Eve girdiğimde aşırı yorgun, aşırı aç ve aşırı susuzdum. Elimde annemin yaptığı kurabiyelerden bir tanesini alarak odama koştum. Çantamın içindeki defteri çıkartıp sayfalarına göz gezdirdim. Sadece ilk sayfa kırmızı kalemle yazılmıştı. Diğer sayfalar olabildiğinde siyah kalemle, bastırılarak yazılmıştı. Sanki sinirini defterden çıkartmak istermiş gibi.

Notların ikinci sayfasını açtığımda bana, kitabı bulan kişiye yazılmıştı mektup. Okuyacak mıydım? Evet bu küçük görevi yapabilirdim.

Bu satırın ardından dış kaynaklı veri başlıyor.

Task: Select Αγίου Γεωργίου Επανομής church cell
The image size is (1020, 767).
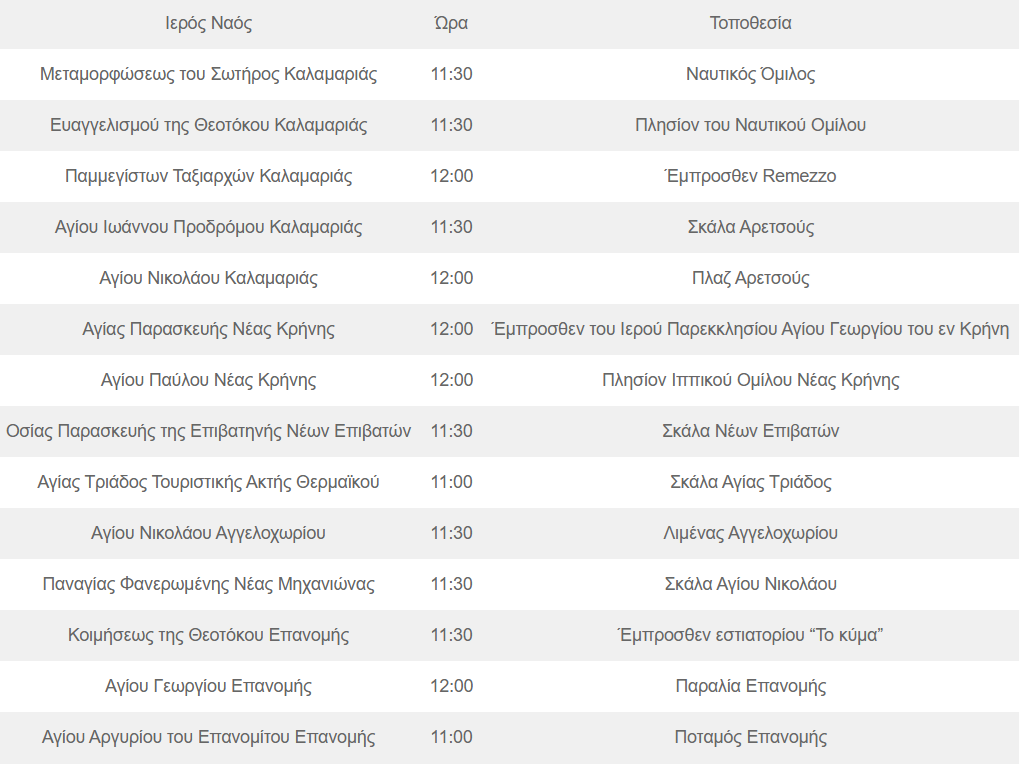Action: pos(208,686)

Sadece mektupları okuyacak ve sahiplerine ulaştıracaktım. Zor değildi. Zaten gerçek olma olasılığı düşük olan bu defter bana çok şey kaybettirmeyecekti.

Sevgili insan,

Öncelikle sana kendimi anlatmak istiyorum. Neden bu hayattan gitmek istediğimi, neden bir deftere mektuplar yazmam istediğimi ya da neden bu mektupları kendim yollamadığımı... Hepsini anlayamayacaksın biliyorum ama en azından ne kadar acıdığını biriyle paylaşmak istedim.

Aslında ölmek istemiyordum. Ben de annemin sevdiği, babamın ise gurur duyduğu bir çocuk olmak istemiştim. Sürekli çalışmak ve hayatımın sınavlardan ibaret olmasını istemedim. Hayatının en güzel anlarını, en kötü anlarında rahat etmek için yok eden insanları gördükçe sınavlardan nefret etmeye başladım.

İlk önce okulu bırakmak hedefimdeydi. Ve bunu kiminle paylaşacağımı, kiminle konuşacağımı bilmiyordum. Herkes sadece benim bir makine gibi ders çalışmamı, okula gitmemi, yemek yememi, uyumamı ve yine ders çalışmamı bekliyordu.

Bunları yapmak istemiyordum. Benim kendi hayatım vardı. Benim kendi isteklerim vardı. Benim kendi düşüncelerim vardı. Ben onların istediği şekilde yaşamak istemiyordum. Ben... Ben kendim olduğum için yaşamayı ve kendim olduğum için sevilmeyi istiyordum. Onların olmamı istediği kişi, benim gerçek olduğum kişilikten çok farklıydı.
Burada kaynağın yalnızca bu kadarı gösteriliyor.